Pelosi is one of the biggest – if not the biggest – drag on Democrats running for the House, according to some Democratic pollsters. Republicans have happily exploited that weakness, raining down Pelosi-themed TV ads on special election candidates in Georgia, Montana and Pennsylvania.
“With very few exceptions, the biggest hurdle, the biggest vulnerability for Democratic candidates is Nancy Pelosi, and the strongest card the Republicans can play is attaching a candidate to Pelosi,” said a Democratic pollster, who works with some House candidates who have disavowed Pelosi. The pollster, who was granted anonymity to discuss internal strategy, added: “Most of this is about mitigating and diluting the effectiveness of that attack.”

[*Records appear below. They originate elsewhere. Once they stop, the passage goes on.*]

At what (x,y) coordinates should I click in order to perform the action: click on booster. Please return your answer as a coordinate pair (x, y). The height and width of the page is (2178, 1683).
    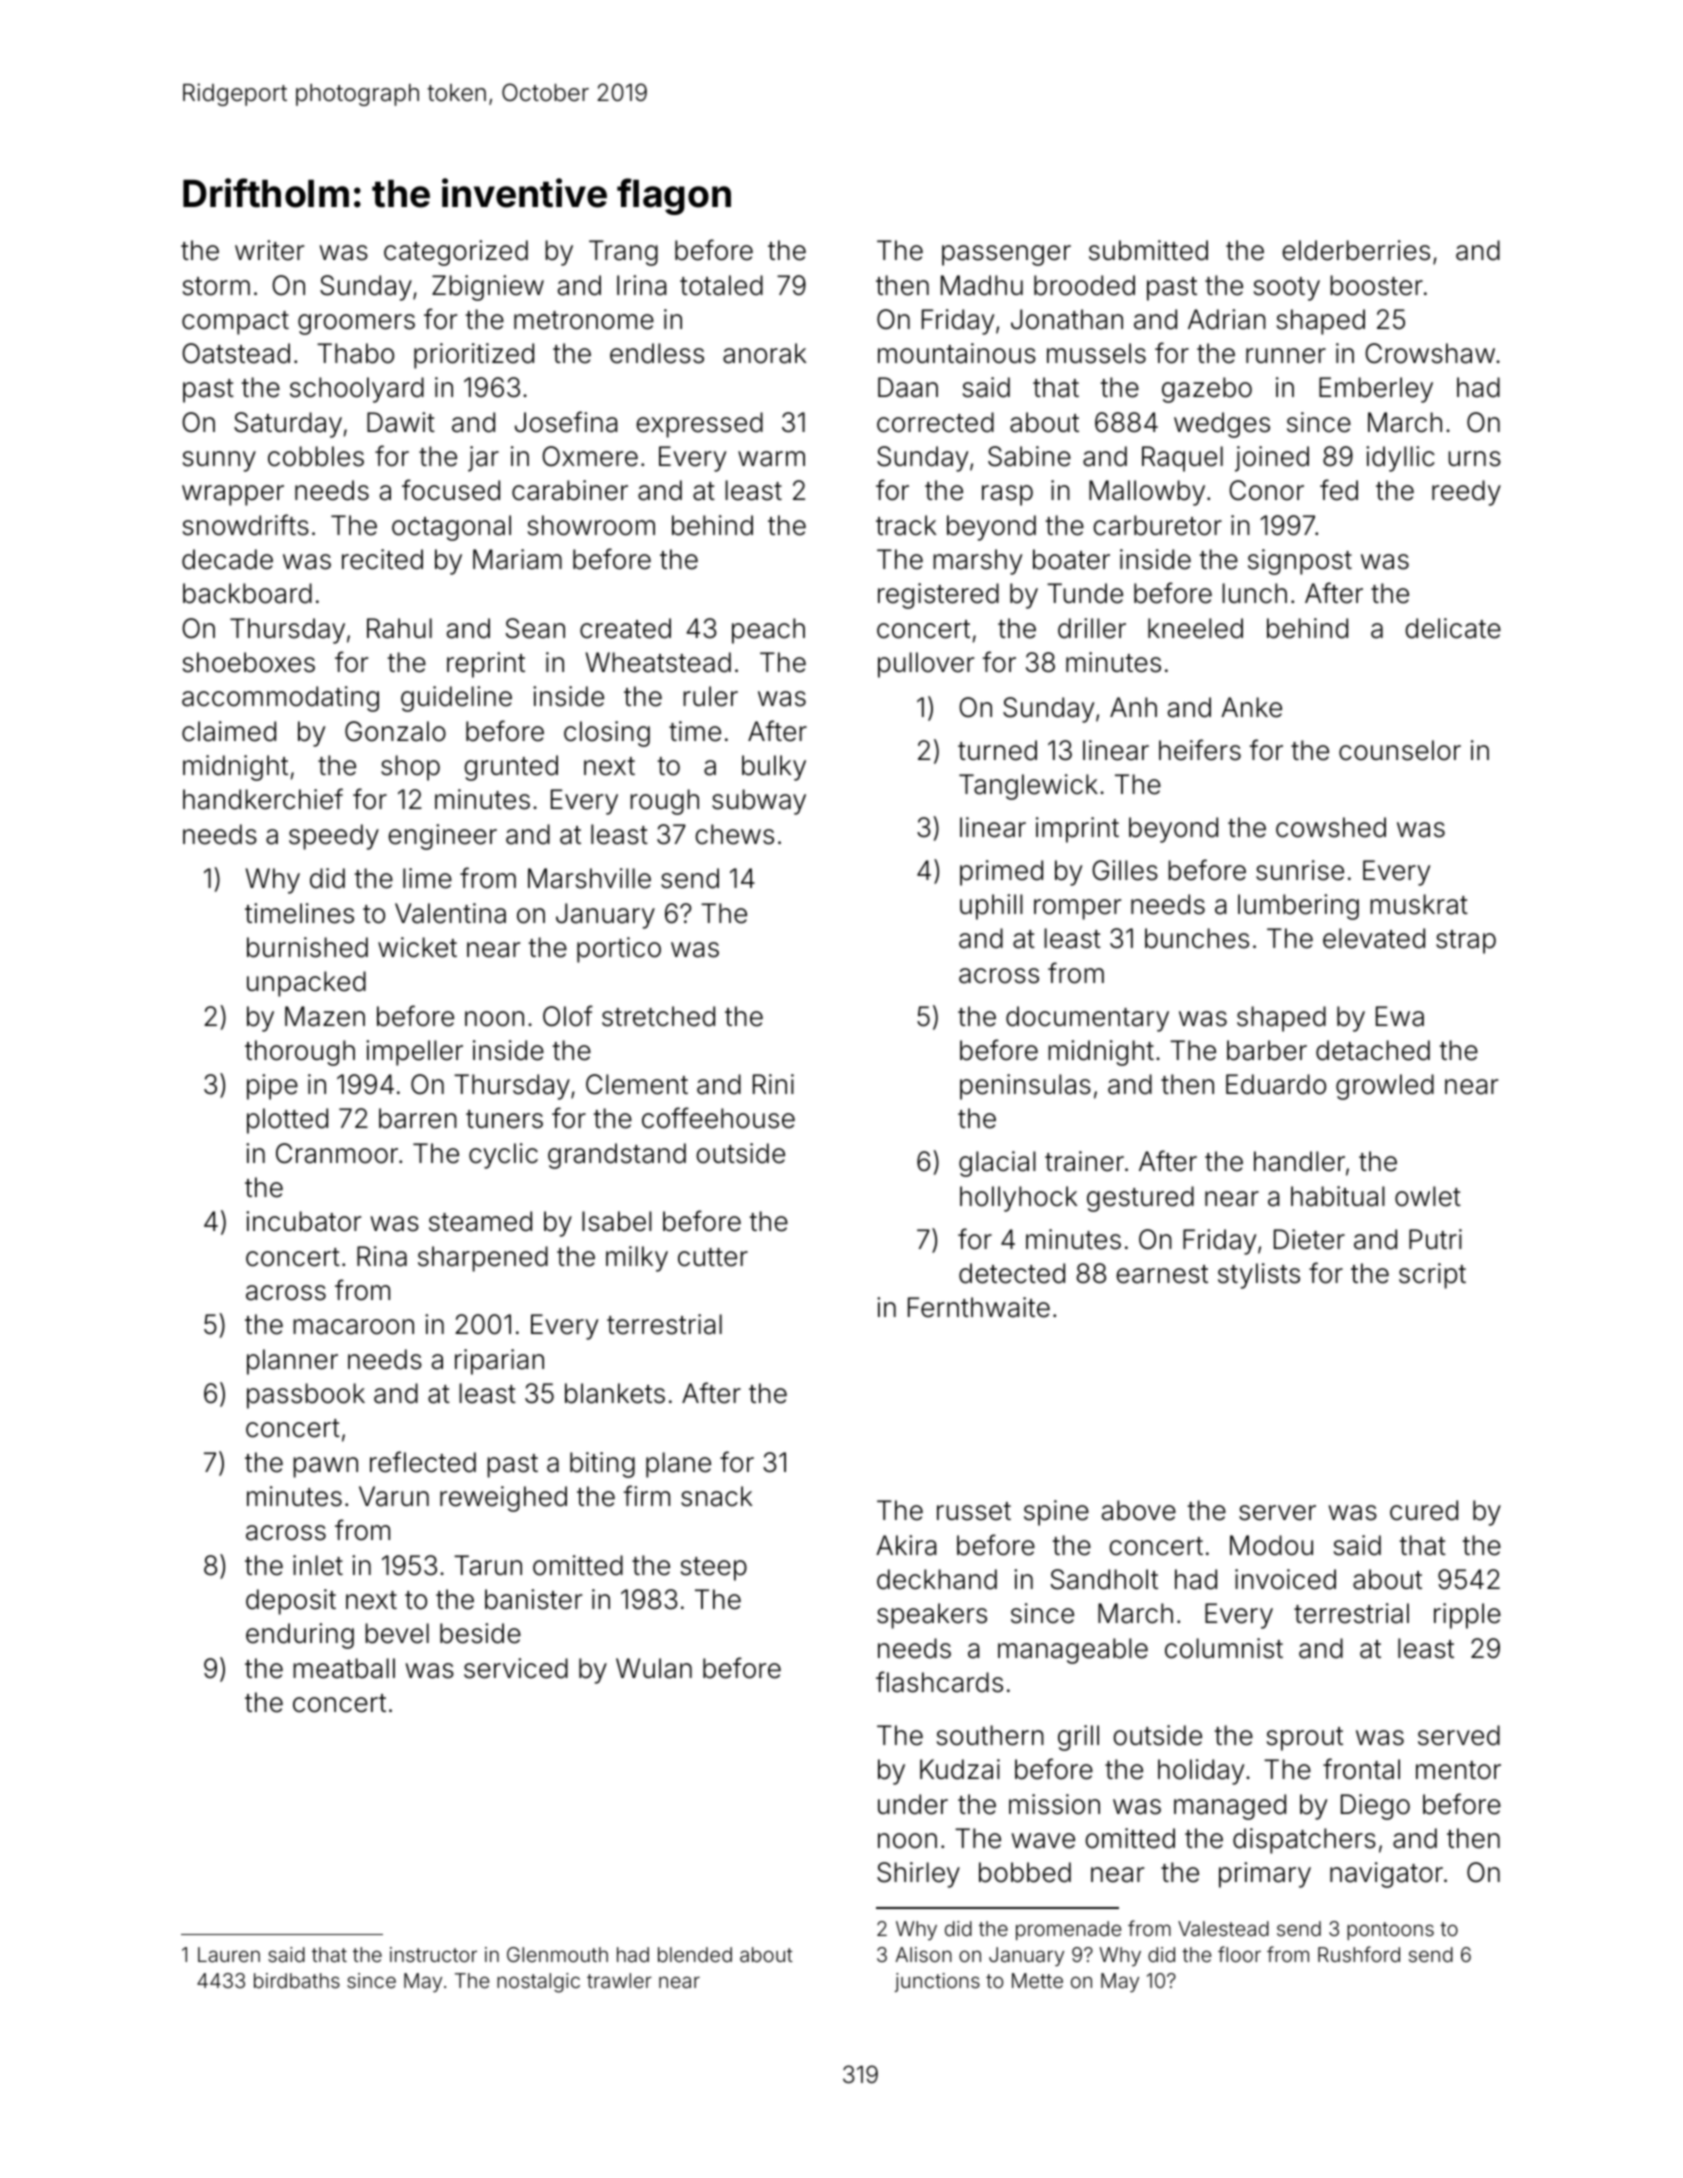
    Looking at the image, I should click on (1376, 285).
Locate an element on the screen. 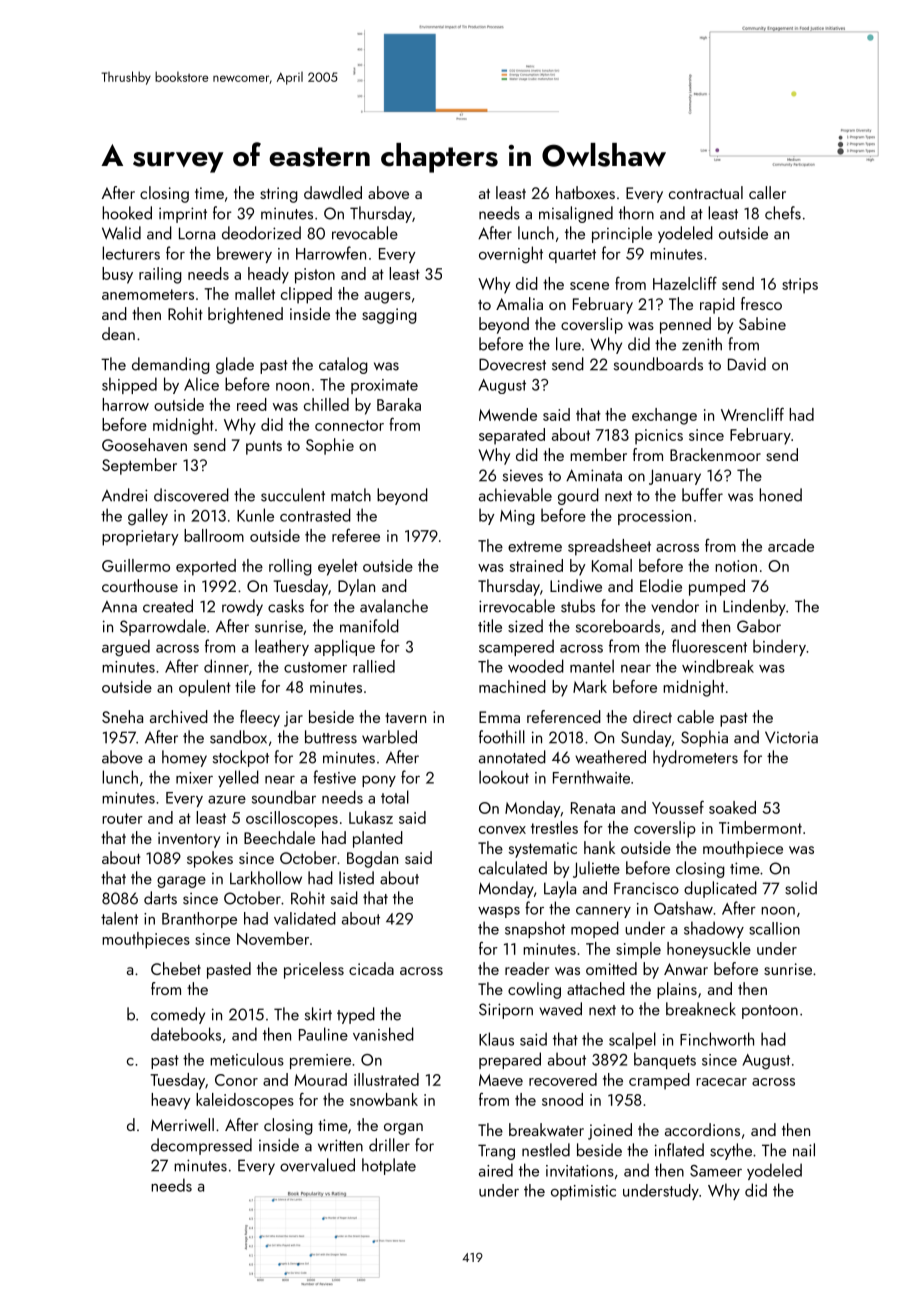  argued is located at coordinates (126, 648).
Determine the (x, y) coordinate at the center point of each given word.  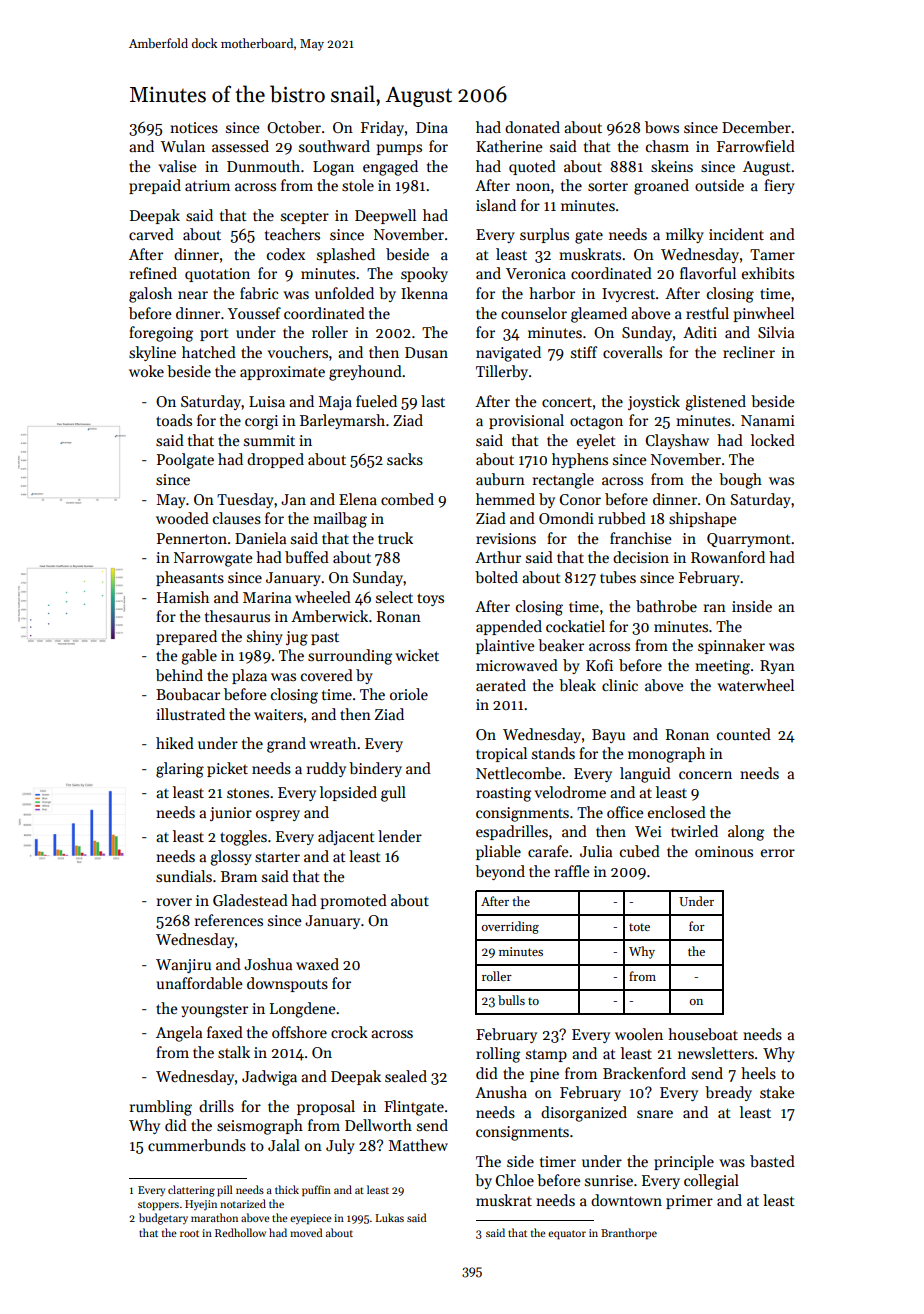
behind (179, 675)
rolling (498, 1055)
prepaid (155, 186)
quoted (532, 167)
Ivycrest (628, 295)
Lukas (389, 1217)
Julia (596, 851)
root (189, 1233)
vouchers (298, 352)
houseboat (703, 1034)
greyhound (365, 373)
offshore (299, 1032)
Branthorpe (629, 1234)
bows (662, 127)
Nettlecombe (519, 773)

But the public polling on Pelosi’s effect on candidates is mixed. An ABC News/Washington Post poll in April found that 60 percent of voters don’t think a position on Pelosi is important to their congressional candidate choice, while an NBC/Wall Street Journal poll released earlier this month found that 45 percent of voters said they were less likely to support a House candidate if they backed the leader.
Democrats often point to Lamb, who won a special election in southwestern Pennsylvania in March, as the blueprint for addressing the Pelosi problem. Lamb weathered $10 million in Republican attack ads casting him as a stooge of the Democratic leader. Lamb responded with a TV ad of him speaking directly into the camera and calling the attacks “a big lie. I’ve already said on the front page of the newspaper that I don’t support Nancy Pelosi.”
O’Connor, another special election candidate in Ohio, released his first TV ad earlier this month mirroring Lamb’s message. He called for "new leadership on the Democratic side of things, too."
Some Republicans acknowledge that rejecting Pelosi might blunt the GOP’s attacks. “It worked for Conor Lamb, didn’t it?” said former Rep. Tom Davis, who led the National Republican Campaign Committee. “It took the most potent issue in that race and turned it on its head.”
But National Republican Congressional Campaign spokesman Jesse Hunt said that these candidates "support the same policies she does and welcome her financial support – even the best candidates won’t be able to dance around those facts."
And the trend is having another effect: emboldening current House Democrats, many of whom say privately they’ve long thought it was time for new leadership, or at least a conversation about succession, but feared they’d be punished for speaking out.
Rep. Brian Higgins (D-N.Y.) last week joined a small group of House Democrats who have publicly said they would not support her in November.
“I have members who have come up to me since [the story broke] and said, ‘I’ve got to do this.’ By me taking a kind of aggressive approach, I create some space, I guess, for those members,” Higgins said in an interview. “I have one vote and I have one voice but so does everybody else.”